__Data shown__.
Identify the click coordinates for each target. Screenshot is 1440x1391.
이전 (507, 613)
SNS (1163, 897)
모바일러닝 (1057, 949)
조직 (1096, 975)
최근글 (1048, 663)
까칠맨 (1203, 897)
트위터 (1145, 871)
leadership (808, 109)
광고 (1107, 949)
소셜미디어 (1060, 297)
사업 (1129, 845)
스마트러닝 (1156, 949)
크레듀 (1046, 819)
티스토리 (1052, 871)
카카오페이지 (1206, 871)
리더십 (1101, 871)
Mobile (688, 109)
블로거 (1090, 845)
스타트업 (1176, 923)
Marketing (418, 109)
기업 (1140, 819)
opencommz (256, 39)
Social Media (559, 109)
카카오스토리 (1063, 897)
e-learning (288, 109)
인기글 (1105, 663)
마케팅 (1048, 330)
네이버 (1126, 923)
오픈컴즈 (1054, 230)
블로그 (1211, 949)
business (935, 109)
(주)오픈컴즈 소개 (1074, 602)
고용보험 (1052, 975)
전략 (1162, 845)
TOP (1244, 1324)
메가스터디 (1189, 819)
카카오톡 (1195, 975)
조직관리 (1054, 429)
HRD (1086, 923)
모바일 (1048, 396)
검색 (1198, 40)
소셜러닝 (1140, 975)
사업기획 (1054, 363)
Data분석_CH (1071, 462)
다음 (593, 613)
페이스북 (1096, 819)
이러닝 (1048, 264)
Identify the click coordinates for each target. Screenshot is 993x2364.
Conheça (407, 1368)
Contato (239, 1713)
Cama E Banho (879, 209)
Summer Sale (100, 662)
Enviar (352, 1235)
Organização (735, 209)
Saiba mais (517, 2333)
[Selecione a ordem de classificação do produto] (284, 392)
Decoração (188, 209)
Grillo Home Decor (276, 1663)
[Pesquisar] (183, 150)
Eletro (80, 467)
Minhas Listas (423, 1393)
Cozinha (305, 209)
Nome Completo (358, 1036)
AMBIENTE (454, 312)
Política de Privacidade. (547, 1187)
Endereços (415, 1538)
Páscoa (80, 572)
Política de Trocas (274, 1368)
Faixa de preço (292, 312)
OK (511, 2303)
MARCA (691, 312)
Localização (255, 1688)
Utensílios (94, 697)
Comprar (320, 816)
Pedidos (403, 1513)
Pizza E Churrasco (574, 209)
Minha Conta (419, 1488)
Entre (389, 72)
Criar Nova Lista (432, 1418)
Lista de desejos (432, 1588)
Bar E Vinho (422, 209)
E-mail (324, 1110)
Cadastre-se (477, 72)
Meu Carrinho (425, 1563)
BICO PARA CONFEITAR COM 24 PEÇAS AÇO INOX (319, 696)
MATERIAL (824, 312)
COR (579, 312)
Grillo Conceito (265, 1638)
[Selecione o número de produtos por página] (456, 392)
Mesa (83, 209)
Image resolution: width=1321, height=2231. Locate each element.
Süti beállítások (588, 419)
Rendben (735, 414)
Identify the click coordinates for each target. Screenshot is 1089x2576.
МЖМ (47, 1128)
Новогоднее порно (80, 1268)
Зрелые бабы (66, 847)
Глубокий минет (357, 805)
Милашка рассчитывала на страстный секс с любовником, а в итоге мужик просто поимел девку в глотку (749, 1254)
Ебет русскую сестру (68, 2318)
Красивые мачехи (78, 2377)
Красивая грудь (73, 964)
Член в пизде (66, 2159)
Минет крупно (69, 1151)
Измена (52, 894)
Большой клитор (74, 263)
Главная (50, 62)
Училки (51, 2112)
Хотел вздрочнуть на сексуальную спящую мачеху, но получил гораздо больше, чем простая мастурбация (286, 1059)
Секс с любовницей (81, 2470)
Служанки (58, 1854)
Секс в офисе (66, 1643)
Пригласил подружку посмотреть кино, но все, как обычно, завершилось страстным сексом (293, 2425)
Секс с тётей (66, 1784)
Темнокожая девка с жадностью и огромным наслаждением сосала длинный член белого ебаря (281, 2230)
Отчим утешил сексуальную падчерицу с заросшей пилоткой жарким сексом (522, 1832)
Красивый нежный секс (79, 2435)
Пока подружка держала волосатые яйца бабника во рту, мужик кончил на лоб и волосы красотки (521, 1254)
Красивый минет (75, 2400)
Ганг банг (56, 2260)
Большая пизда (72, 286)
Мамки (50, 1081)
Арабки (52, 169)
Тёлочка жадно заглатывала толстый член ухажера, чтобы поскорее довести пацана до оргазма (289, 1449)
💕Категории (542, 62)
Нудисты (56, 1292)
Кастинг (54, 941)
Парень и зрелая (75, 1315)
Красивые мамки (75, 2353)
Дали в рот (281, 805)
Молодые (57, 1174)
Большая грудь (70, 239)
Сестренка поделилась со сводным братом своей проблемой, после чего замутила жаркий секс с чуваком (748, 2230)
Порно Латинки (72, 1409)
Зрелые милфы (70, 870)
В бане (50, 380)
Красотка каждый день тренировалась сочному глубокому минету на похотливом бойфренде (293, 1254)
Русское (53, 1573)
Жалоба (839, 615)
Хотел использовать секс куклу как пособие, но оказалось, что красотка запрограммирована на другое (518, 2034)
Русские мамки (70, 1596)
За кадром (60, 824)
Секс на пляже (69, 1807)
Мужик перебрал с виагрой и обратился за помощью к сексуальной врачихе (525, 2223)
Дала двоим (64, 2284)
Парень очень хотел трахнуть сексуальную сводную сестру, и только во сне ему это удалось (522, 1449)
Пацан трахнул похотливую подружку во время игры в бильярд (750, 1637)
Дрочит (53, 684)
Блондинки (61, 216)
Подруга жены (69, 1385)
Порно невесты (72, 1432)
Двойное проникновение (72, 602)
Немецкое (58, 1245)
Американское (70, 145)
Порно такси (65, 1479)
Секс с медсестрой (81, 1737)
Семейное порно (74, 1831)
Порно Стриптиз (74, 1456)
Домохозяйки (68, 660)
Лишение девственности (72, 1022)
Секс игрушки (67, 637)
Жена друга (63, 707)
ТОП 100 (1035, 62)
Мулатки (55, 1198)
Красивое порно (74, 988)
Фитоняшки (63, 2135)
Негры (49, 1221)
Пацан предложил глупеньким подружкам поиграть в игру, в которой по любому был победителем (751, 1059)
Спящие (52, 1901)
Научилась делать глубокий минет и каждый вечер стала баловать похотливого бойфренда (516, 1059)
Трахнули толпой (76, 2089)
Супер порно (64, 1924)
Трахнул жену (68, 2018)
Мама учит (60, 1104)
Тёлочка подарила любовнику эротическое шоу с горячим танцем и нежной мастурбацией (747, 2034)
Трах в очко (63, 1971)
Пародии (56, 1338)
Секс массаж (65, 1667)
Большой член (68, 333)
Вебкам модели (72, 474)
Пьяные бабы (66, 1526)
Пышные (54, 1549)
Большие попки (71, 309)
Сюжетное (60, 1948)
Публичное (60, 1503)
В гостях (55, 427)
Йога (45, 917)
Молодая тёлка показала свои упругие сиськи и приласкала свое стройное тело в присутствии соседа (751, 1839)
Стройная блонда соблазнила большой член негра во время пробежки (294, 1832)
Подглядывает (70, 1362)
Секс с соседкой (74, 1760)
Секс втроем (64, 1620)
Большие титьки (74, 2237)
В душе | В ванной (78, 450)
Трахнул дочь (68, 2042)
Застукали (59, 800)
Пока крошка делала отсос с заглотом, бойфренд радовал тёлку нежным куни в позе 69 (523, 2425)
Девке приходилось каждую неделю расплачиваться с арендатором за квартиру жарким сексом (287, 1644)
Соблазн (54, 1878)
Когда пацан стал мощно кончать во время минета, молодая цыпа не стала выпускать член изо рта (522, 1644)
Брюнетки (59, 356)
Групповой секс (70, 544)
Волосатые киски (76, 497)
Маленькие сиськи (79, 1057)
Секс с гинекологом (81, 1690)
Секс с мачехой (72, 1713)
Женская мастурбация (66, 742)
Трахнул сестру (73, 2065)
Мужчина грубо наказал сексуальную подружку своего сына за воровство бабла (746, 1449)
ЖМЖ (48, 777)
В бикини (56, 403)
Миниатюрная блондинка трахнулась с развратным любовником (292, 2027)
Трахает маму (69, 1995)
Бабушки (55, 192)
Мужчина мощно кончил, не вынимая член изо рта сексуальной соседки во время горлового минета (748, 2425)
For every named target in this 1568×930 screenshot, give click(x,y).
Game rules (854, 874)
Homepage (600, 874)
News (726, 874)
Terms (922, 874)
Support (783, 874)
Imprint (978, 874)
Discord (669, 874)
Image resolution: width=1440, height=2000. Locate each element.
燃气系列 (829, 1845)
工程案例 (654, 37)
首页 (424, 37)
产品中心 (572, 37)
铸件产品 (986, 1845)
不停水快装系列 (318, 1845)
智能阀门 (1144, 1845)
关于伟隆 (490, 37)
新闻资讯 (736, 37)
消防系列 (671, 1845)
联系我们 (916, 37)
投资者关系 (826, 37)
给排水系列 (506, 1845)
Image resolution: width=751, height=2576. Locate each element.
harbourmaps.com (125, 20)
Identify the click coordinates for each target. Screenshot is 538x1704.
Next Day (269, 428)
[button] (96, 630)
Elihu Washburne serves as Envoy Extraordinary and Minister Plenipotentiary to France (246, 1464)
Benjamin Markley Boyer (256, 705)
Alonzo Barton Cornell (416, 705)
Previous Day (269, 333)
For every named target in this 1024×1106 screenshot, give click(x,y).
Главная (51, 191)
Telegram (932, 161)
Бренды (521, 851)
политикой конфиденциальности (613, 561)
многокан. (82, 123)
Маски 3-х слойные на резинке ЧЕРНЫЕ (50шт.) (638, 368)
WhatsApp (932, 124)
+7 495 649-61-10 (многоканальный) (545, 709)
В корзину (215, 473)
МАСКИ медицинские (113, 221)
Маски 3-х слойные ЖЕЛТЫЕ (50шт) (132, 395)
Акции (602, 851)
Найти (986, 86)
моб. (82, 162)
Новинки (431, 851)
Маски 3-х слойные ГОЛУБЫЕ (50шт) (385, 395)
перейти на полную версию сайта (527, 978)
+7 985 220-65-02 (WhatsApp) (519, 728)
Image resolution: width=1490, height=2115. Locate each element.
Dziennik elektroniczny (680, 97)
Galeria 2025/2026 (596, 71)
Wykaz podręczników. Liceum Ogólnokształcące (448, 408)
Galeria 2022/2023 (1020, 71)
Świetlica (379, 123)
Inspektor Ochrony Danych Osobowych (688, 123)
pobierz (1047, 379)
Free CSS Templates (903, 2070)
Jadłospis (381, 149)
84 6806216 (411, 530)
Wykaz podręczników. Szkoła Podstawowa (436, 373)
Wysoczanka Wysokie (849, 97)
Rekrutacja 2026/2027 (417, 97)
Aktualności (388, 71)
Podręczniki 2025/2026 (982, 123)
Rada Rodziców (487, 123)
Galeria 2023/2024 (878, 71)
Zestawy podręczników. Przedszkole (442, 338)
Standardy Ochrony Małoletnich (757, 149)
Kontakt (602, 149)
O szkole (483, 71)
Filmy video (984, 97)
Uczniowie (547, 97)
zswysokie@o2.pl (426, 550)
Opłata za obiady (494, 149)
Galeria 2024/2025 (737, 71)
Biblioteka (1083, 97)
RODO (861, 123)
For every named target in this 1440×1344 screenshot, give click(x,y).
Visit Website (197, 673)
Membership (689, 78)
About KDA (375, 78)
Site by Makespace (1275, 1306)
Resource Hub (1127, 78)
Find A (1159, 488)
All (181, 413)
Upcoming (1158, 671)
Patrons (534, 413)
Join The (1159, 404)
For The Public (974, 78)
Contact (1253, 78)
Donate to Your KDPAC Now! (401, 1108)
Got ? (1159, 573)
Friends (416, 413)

__Stated task__. Copy the part of the material that opens with the line containing "Групповой секс (70, 544)" and closes with the line containing "МАСКИ медицинские (113, 221)", including both of those lines.

__Response to the exercise__.
Групповой секс (70, 544)
Волосатые киски (76, 497)
Маленькие сиськи (79, 1057)
Секс с гинекологом (81, 1690)
Секс с мачехой (72, 1713)
Женская мастурбация (66, 742)
Трахнул сестру (73, 2065)
Мужчина грубо наказал сексуальную подружку своего сына за воровство бабла (746, 1449)
ЖМЖ (48, 777)
В бикини (56, 403)
Миниатюрная блондинка трахнулась с развратным любовником (292, 2027)
Трахает маму (69, 1995)
Бабушки (55, 192)
Мужчина мощно кончил, не вынимая член изо рта сексуальной соседки во время горлового минета (748, 2425)
For every named target in this 1568×930 screenshot, give click(x,y).
Game rules (854, 874)
Homepage (600, 874)
News (726, 874)
Terms (922, 874)
Support (783, 874)
Imprint (978, 874)
Discord (669, 874)
Image resolution: width=1440, height=2000. Locate each element.
燃气系列 (829, 1845)
工程案例 (654, 37)
首页 (424, 37)
产品中心 (572, 37)
铸件产品 (986, 1845)
不停水快装系列 (318, 1845)
智能阀门 (1144, 1845)
关于伟隆 (490, 37)
新闻资讯 (736, 37)
消防系列 (671, 1845)
联系我们 (916, 37)
投资者关系 (826, 37)
给排水系列 (506, 1845)
Image resolution: width=751, height=2576. Locate each element.
harbourmaps.com (125, 20)
Identify the click coordinates for each target. Screenshot is 538x1704.
Next Day (269, 428)
[button] (96, 630)
Elihu Washburne serves as Envoy Extraordinary and Minister Plenipotentiary to France (246, 1464)
Benjamin Markley Boyer (256, 705)
Alonzo Barton Cornell (416, 705)
Previous Day (269, 333)
For every named target in this 1024×1106 screenshot, give click(x,y).
Главная (51, 191)
Telegram (932, 161)
Бренды (521, 851)
политикой конфиденциальности (613, 561)
многокан. (82, 123)
Маски 3-х слойные на резинке ЧЕРНЫЕ (50шт.) (638, 368)
WhatsApp (932, 124)
+7 495 649-61-10 (многоканальный) (545, 709)
В корзину (215, 473)
МАСКИ медицинские (113, 221)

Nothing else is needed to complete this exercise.